(Saved data entries)
= = = = = = =

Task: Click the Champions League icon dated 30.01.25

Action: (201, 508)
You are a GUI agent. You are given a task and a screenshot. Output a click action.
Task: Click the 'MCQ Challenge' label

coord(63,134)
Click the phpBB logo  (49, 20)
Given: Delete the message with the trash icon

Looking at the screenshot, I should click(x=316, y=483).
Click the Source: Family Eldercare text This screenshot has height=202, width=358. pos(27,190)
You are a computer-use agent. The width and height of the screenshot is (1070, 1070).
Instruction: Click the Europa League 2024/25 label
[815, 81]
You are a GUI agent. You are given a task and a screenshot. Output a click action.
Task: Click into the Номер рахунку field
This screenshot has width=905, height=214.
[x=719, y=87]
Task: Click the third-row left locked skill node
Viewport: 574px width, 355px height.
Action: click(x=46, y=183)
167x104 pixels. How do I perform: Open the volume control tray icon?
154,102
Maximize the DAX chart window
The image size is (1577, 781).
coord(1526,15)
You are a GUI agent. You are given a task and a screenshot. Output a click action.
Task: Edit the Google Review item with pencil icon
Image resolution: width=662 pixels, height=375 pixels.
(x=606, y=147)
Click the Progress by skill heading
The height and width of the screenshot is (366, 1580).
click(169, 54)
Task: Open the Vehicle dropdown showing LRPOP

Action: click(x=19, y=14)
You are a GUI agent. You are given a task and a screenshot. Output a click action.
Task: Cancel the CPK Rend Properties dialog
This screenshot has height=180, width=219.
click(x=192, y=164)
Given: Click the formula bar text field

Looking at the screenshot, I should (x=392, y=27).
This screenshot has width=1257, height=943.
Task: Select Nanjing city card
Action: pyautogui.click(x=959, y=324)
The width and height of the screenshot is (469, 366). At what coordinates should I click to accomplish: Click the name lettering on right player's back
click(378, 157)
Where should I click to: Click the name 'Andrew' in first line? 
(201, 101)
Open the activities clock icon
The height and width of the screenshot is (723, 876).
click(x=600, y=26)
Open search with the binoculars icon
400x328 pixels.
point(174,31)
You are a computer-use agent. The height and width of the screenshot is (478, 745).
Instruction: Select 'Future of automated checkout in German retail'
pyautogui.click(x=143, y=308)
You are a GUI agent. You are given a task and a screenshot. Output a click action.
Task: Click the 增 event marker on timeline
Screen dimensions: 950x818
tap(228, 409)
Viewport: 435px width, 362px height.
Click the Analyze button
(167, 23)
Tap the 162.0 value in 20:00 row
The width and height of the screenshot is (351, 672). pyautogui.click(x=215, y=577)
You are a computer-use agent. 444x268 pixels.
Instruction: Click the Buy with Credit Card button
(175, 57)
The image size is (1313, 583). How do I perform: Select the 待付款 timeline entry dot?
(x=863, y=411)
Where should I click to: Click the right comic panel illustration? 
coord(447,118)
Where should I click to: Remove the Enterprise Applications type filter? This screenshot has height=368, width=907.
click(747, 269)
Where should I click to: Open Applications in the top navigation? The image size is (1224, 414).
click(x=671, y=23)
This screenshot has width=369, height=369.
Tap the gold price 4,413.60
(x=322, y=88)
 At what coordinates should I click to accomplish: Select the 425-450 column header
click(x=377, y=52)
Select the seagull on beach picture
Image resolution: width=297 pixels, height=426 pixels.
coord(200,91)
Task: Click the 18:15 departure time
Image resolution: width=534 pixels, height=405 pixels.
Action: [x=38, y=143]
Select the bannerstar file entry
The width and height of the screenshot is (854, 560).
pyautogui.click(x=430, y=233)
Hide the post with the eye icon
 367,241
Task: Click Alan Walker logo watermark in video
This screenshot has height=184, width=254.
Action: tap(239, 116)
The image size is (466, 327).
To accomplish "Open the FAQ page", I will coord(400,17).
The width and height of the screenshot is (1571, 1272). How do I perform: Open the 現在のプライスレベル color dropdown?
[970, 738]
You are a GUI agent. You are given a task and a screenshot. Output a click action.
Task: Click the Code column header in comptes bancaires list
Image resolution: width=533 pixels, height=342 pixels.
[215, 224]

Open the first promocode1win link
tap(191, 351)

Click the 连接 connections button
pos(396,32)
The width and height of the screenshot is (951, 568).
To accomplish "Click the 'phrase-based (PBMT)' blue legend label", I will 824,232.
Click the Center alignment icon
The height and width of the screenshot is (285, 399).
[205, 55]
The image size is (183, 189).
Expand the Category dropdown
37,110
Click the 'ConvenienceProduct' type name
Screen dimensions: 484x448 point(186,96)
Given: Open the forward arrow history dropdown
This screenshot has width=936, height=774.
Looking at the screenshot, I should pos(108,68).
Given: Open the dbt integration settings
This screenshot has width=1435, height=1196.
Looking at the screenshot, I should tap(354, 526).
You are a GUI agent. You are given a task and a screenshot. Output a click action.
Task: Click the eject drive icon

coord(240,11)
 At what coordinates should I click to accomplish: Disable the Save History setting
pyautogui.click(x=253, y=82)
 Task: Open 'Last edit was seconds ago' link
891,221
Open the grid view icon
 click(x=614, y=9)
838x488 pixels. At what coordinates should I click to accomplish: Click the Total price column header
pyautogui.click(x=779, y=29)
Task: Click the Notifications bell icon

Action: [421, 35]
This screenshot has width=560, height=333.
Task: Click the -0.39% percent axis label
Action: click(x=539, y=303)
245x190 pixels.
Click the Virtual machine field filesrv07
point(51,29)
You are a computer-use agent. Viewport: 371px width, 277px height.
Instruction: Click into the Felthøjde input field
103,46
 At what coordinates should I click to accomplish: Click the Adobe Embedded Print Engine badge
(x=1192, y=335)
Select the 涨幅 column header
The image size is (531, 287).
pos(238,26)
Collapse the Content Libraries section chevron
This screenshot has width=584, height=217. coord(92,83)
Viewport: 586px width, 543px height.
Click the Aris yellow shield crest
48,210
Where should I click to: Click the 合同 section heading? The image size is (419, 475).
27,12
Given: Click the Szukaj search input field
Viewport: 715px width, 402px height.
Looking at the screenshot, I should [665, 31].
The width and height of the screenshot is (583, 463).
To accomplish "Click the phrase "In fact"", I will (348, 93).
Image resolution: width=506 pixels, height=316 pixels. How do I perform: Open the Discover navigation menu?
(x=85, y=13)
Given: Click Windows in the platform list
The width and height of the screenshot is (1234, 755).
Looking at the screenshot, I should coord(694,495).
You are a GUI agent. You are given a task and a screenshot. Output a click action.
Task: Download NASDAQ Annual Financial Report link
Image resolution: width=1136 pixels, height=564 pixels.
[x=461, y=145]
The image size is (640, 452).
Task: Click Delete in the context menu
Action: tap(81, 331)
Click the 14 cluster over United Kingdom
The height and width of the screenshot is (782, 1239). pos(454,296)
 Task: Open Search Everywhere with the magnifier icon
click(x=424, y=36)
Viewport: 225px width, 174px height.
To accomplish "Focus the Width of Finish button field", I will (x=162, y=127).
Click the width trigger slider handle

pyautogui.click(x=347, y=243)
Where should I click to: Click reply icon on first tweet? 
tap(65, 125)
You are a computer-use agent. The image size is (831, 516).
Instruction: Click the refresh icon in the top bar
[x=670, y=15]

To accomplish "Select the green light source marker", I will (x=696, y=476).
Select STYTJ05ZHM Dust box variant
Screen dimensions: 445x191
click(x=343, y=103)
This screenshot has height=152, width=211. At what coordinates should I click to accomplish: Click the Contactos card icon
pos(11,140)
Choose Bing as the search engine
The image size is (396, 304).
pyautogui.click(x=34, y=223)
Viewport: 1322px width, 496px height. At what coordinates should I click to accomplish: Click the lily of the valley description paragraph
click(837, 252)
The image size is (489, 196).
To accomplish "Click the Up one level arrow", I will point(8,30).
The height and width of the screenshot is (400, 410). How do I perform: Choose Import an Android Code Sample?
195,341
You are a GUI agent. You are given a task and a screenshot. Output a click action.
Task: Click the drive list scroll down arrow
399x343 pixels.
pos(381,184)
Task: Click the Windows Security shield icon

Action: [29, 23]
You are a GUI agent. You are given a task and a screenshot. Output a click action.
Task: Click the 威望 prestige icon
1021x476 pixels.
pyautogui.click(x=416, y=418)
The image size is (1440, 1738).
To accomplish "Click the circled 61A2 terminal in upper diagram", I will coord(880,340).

= = = = = = =

> _ASSIGNMENT_
All lines carrying the word "list" must be copied from the data above.

> _TASK RESPONSE_
Task: Click the Code column header in comptes bancaires list
Given: Click Windows in the platform list
Task: Click the drive list scroll down arrow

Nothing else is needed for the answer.